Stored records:
- - -
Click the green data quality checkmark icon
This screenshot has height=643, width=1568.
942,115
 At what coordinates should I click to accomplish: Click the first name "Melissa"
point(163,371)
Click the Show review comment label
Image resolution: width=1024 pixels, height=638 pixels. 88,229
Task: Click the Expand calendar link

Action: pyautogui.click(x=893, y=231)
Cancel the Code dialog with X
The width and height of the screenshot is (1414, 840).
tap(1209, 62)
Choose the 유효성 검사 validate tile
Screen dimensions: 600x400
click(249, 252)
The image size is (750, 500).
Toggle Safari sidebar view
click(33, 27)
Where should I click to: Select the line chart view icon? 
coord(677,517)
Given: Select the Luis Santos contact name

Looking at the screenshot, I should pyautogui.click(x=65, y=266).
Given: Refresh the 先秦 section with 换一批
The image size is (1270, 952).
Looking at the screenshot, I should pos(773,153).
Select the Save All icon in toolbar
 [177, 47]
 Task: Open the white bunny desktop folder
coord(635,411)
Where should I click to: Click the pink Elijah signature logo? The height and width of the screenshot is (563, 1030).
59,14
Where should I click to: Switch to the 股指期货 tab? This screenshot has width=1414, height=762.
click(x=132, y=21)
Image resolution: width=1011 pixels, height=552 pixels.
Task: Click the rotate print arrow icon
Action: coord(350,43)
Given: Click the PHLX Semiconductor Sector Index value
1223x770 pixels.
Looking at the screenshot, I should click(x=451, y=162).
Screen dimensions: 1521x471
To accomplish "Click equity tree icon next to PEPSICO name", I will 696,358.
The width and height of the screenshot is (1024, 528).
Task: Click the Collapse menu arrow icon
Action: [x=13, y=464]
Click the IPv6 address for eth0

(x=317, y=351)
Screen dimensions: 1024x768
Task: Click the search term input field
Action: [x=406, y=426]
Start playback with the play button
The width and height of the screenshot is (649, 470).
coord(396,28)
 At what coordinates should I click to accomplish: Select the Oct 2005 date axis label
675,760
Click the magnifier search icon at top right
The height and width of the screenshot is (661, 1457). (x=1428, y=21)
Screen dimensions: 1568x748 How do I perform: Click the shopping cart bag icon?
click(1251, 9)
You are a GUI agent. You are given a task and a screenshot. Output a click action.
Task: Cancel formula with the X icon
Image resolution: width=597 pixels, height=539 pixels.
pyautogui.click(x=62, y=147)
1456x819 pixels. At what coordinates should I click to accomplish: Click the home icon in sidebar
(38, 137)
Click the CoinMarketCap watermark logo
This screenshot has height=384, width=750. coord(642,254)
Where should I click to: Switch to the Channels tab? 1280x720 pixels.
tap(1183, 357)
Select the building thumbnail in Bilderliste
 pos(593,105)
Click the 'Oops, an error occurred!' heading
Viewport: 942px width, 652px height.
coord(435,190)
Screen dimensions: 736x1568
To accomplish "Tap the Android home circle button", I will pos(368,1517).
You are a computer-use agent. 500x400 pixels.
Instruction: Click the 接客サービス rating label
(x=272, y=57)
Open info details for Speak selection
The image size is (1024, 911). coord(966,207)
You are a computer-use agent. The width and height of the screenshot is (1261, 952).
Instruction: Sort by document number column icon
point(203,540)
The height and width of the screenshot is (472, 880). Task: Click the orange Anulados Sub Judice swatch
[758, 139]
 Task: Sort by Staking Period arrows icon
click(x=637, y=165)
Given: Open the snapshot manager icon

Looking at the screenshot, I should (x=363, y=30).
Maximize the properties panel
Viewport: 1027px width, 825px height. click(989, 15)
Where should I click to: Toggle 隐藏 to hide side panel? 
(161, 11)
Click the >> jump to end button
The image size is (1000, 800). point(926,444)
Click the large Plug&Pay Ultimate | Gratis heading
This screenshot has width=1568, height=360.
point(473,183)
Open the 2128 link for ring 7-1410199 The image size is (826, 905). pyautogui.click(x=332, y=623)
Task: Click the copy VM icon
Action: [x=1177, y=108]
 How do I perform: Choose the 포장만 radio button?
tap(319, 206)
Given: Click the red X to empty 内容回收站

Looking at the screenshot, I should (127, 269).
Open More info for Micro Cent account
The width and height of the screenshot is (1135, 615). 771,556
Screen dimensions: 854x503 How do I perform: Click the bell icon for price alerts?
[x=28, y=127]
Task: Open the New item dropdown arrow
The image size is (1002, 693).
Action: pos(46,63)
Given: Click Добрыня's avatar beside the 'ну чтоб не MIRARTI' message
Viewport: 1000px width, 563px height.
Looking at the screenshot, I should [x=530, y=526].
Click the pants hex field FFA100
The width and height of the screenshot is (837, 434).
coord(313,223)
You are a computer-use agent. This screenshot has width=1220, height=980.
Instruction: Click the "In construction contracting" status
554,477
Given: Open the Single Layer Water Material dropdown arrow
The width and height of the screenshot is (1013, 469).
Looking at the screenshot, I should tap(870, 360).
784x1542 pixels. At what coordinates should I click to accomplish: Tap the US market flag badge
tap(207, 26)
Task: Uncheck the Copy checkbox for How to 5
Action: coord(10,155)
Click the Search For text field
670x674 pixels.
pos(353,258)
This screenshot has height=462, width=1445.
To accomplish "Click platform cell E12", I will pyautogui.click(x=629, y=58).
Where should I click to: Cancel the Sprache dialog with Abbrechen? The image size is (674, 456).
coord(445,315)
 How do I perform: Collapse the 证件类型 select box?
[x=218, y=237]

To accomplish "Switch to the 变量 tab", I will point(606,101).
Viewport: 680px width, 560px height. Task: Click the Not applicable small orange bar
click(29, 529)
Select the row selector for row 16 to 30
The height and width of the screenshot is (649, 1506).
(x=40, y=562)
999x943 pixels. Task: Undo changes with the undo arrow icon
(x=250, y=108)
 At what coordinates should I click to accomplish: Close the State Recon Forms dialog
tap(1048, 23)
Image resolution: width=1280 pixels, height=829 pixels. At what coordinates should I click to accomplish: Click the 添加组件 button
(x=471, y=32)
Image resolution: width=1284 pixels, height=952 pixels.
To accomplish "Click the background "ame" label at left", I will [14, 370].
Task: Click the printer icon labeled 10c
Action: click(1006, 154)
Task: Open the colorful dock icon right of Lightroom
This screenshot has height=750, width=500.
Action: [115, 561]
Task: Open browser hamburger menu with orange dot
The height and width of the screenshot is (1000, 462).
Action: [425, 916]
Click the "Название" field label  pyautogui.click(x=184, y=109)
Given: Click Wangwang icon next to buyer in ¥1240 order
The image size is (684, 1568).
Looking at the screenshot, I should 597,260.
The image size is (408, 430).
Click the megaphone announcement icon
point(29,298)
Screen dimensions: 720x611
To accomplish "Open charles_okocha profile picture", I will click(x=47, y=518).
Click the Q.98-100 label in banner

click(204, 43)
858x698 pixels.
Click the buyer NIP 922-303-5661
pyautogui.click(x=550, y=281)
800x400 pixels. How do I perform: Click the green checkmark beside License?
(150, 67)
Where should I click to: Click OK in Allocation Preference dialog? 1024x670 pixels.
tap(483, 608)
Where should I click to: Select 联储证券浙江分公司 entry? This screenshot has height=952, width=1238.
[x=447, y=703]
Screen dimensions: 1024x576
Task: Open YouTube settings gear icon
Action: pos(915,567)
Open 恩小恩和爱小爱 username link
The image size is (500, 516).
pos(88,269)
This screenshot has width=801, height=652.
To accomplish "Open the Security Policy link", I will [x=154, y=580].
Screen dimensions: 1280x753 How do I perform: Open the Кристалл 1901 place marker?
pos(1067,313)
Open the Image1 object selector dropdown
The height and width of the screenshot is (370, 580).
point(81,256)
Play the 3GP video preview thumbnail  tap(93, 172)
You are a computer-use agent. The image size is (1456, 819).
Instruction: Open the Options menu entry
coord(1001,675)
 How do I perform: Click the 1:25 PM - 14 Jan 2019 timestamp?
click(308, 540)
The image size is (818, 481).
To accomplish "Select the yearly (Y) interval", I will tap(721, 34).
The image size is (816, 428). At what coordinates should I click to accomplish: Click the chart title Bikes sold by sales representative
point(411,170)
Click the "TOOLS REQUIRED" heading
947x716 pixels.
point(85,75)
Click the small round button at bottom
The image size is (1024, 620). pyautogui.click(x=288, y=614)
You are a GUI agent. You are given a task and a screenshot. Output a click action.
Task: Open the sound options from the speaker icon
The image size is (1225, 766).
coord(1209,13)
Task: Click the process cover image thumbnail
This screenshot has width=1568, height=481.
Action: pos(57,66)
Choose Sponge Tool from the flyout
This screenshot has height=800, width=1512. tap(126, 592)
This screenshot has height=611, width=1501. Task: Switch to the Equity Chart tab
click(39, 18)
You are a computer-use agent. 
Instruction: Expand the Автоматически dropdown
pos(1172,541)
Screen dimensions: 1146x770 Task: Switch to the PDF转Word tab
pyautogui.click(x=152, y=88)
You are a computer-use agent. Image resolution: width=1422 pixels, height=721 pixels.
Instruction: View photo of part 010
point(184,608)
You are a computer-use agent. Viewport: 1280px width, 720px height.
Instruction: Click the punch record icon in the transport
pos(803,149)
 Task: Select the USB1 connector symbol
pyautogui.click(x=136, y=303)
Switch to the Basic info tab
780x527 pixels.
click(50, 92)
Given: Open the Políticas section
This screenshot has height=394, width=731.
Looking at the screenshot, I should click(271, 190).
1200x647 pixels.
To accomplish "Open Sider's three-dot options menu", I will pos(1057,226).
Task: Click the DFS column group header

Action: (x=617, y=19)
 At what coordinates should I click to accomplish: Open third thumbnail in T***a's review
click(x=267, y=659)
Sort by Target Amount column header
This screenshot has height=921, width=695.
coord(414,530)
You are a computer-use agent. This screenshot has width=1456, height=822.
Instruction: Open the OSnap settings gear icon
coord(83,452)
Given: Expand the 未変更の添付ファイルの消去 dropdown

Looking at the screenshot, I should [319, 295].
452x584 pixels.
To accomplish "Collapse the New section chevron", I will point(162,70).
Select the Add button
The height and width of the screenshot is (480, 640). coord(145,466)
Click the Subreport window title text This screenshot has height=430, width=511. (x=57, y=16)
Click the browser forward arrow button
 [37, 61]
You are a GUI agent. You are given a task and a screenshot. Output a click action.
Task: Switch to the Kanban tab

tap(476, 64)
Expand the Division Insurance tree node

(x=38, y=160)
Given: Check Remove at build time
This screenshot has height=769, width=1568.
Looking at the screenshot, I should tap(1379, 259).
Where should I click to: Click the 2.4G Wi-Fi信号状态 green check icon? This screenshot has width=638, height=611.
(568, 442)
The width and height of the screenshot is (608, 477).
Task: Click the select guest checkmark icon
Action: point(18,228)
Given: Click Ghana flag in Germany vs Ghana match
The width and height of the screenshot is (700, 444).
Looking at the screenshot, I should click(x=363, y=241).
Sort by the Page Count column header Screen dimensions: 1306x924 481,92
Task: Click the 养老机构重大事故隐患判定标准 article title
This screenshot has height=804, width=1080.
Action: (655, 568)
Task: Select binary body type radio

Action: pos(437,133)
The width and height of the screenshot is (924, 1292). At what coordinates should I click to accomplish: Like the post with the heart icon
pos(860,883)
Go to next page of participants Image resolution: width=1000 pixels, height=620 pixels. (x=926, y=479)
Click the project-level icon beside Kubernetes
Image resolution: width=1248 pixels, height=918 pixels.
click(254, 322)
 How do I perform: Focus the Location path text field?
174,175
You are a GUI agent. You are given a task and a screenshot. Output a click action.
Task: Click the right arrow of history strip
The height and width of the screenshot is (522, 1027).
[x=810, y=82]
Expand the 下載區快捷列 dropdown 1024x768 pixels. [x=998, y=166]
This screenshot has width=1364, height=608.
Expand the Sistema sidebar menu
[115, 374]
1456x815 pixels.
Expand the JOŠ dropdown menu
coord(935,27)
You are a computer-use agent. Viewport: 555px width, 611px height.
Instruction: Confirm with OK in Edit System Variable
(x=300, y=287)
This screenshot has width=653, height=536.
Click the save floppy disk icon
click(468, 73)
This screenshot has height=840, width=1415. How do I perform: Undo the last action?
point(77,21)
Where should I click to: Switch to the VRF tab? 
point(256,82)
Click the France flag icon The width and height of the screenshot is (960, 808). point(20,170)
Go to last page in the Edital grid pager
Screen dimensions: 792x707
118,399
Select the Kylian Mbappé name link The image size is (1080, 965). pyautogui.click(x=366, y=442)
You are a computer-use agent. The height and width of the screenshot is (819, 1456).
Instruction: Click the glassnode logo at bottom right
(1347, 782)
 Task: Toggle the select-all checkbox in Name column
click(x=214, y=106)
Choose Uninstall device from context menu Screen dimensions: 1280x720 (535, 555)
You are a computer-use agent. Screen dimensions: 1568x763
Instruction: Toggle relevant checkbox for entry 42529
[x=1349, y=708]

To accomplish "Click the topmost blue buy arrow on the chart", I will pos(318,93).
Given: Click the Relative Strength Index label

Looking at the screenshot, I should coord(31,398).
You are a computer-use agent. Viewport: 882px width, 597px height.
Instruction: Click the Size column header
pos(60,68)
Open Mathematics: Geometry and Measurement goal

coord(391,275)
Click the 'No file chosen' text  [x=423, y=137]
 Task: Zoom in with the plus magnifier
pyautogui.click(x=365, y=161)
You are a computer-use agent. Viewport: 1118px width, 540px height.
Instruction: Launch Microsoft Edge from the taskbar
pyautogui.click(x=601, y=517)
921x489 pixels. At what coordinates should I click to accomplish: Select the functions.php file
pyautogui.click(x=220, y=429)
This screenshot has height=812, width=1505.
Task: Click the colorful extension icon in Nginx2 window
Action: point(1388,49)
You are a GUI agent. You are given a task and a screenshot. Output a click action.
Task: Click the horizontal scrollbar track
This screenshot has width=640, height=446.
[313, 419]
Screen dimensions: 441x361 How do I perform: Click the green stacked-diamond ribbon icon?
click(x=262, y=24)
- - -
What to produce: Return the count of lines in the entries above that include the word "section", without any added text.

Answer box: 3